Effect of Steady‐State Enoxacin on Single‐Dose Pharmacokinetics of Roflumilast and Roflumilast N‐Oxide

Roflumilast is an oral phosphodiesterase 4 (PDE4) inhibitor for the treatment of chronic obstructive pulmonary disease (COPD). It is metabolized by CYP1A2 and CYP3A4 to its primary metabolite, roflumilast N‐oxide, through which >90% total PDE4 inhibitory activity (tPDE4i) is mediated. Fluoroquinolones, of which enoxacin is the most potent CYP1A2 inhibitor, are used to treat COPD exacerbations. This phase I, open, nonrandomized, fixed‐sequence, 2‐period study evaluated the effects of steady‐state enoxacin on the single‐dose pharmacokinetics of roflumilast and roflumilast N‐oxide. Twenty healthy participants received roflumilast, 500 μg once daily, on days 1 and 12, and enoxacin, 400 mg twice daily, on days 7 to 18. Pharmacokinetic profiles were obtained for days 1 to 6 and 12 to 19. The safety and tolerability of all treatments were also assessed. In 19 evaluable participants, coadministration led to 56% higher mean systemic exposure, 20% higher mean peak concentrations, and 36% lower mean apparent oral clearance compared with roflumilast alone. For roflumilast N‐oxide, 23% higher mean systemic exposure and 14% lower mean peak concentrations were seen after coadministration. Roflumilast was well tolerated both alone and in combination with enoxacin. A weak interaction was shown between roflumilast and enoxacin, as mean tPDE4i increased by 25%, but is unlikely to have clinical relevance.

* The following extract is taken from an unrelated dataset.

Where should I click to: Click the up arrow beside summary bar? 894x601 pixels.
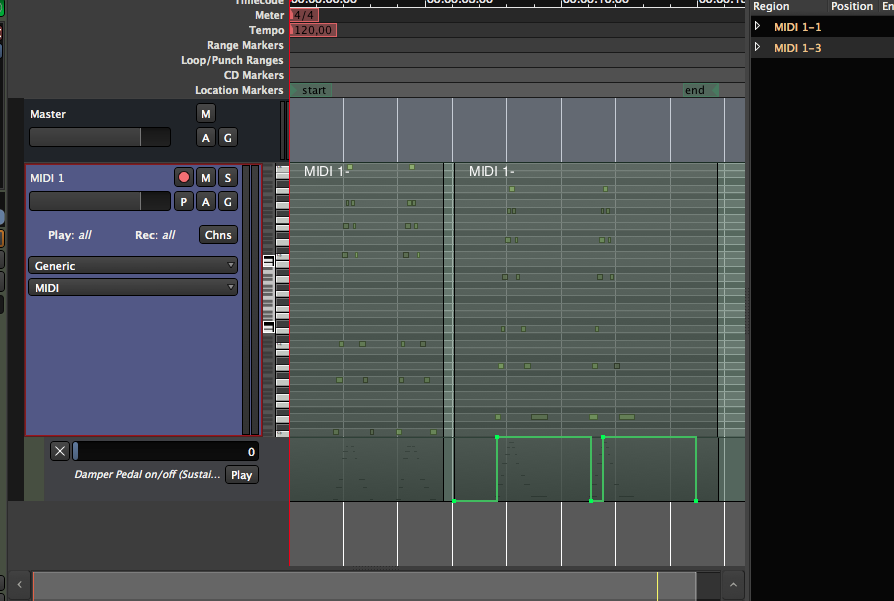[733, 584]
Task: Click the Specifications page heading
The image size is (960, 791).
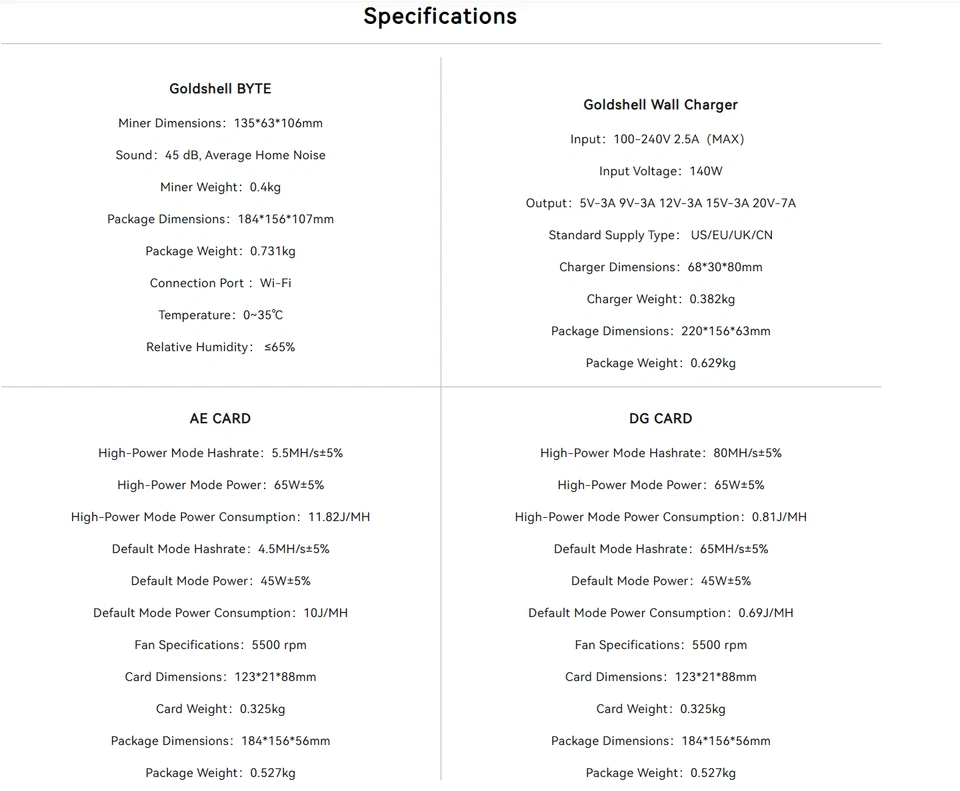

No Dose Adjustment on Coadministration of the PDE4 Inhibitor Roflumilast With a Weak CYP3A, CYP1A2, and CYP2C19 Inhibitor: An Investigation Using Cimetidine

This nonrandomized, fixed‐sequence, 2‐period crossover study investigated potential pharmacokinetic interactions between the phosphodiesterase 4 inhibitor roflumilast, currently in clinical development for the treatment of chronic obstructive pulmonary disease, and the histamine 2 agonist cimetidine. Participants received roflumilast, 500 μg once daily, on days 1 and 13. Cimetidine, 400 mg twice daily, was administered from days 6 to 16. Pharmacokinetic analysis of roflumilast and its active metabolite roflumilast N‐oxide was performed, and the ratio of geometric means for roflumilast alone and concomitantly with steady‐state cimetidine was calculated. The effect of cimetidine on the total PDE4 inhibitory activity (tPDE4i; total exposure to roflumilast and roflumilast N‐oxide) was also calculated. Coadministration of steady‐state cimetidine increased mean tPDE4i of roflumilast and roflumilast N‐oxide by about 47%. The maximum plasma concentration (Cmax) of roflumilast increased by about 46%, with no effect on Cmax of roflumilast N‐oxide. The increase in tPDE4i of roflumilast and roflumilast N‐oxide following coadministration with cimetidine was mainly due to the inhibitory effect of cimetidine on cytochrome P450 (CYP) isoenzymes CYP1A2, CYP3A, and CYP2C19. These moderate changes indicate that dose adjustment of roflumilast is not required when coadministered with a weak inhibitor of CYP1A2, CYP3A, and CYP2C19, such as cimetidine.